### [WORK TASK 1]
In the heat illness overview, which groups are at increased risk for heat exhaustion?
### [WORK TASK 2]
In the heat illness overview, give the part from "Your bodily fluids" to "to high temperatures." again, changing "ECG" to "electrocardiogram".

(PROVIDED PASSAGE)

Heat exhaustion is when the body overheats when you are too active in hot temperatures. Heat stroke is a more severe illness that can be life-threatening.
Both heat exhaustion and heat stroke happen under the following conditions:
- Very hot environment
- Heavy activity
- Too little fluid and salt intake
Young children and older adults are at increased risk for heat exhaustion.
Factors that may increase your risk of heat exhaustion and heat stroke include:
- Participating in a job or activity that involves long periods of outdoor activity in hot weather
- Taking drugs that interfere with the way your body handles hot weather, including:
- Tricyclic antidepressants
Symptoms of heat exhaustion may include:
- Temperature over 100°F (37.8°C)
- Fast pulse
- Moist skin, sweating
- Muscle cramps and tenderness
- Nausea, vomiting
Symptoms of heat stroke may include:
- Temperature over 105° F (40.5° C)
- Weakness, lightheadedness
- Blurred vision
- Confusion, delirium, unconsciousness (can progress to coma)
- No sweating
- Pale, dry skin
- Fast breathing, fast heartbeat
You will be asked about your symptoms and medical history. A physical exam will be done.
Your bodily fluids may be tested. This can be done with blood tests.
Your heart activity may be measured. This can be done with an ECG.
|Copyright © Nucleus Medical Media, Inc.|
To help reduce your chances of heat exhaustion and heat stroke:
- Avoid prolonged exposure to high temperatures.
- If you have to work or exercise under hot conditions, drink lots of fluids (preferably sports drinks, which contain both salt and sugar), and take frequent breaks in the shade.
- If you have a risk factor for heat exhaustion or heat stroke, be careful participating in activities in hot weather. Take regular rests and drink lots of fluids.
- During heat waves, try to spend time indoors with air conditioning or go to an air conditioned shelter. This is especially important for older adults.

(End PROVIDED PASSAGE)
(DATA SHOWN)

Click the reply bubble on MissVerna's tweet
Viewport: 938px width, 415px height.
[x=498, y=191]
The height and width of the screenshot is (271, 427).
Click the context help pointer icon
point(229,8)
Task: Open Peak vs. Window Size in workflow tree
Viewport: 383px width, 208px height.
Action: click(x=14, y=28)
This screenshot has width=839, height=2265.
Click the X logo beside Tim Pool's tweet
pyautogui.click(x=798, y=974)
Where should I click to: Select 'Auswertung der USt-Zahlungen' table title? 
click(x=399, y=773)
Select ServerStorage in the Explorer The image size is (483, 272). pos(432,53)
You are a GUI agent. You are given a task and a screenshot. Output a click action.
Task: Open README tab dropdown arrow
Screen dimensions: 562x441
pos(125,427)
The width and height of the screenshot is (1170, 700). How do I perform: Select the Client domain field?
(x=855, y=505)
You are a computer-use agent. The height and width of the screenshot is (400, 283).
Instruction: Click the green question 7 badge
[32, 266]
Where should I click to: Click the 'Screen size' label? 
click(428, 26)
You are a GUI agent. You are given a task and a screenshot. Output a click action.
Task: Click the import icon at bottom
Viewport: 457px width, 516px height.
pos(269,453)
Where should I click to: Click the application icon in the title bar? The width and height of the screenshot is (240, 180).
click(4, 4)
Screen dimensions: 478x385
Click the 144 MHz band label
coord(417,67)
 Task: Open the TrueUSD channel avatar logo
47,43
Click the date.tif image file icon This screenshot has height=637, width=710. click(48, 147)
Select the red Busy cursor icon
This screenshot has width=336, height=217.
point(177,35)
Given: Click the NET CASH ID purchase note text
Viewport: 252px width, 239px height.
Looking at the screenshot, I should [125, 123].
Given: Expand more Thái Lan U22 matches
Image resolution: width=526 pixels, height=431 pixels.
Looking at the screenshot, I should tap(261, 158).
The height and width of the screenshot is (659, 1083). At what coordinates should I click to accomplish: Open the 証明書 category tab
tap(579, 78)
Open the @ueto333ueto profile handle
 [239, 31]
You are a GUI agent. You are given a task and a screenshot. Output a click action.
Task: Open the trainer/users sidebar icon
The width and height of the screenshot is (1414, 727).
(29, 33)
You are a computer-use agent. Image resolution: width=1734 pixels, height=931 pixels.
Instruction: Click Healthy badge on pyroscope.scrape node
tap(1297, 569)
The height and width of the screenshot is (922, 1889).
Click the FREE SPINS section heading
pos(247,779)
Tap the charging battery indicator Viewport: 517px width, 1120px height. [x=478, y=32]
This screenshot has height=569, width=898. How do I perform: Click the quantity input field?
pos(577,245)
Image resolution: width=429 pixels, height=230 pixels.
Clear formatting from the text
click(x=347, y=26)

(End DATA SHOWN)

### [RESPONSE 1]
Young children and older adults

### [RESPONSE 2]
Your bodily fluids may be tested. This can be done with blood tests.
Your heart activity may be measured. This can be done with an electrocardiogram.
|Copyright © Nucleus Medical Media, Inc.|
To help reduce your chances of heat exhaustion and heat stroke:
- Avoid prolonged exposure to high temperatures.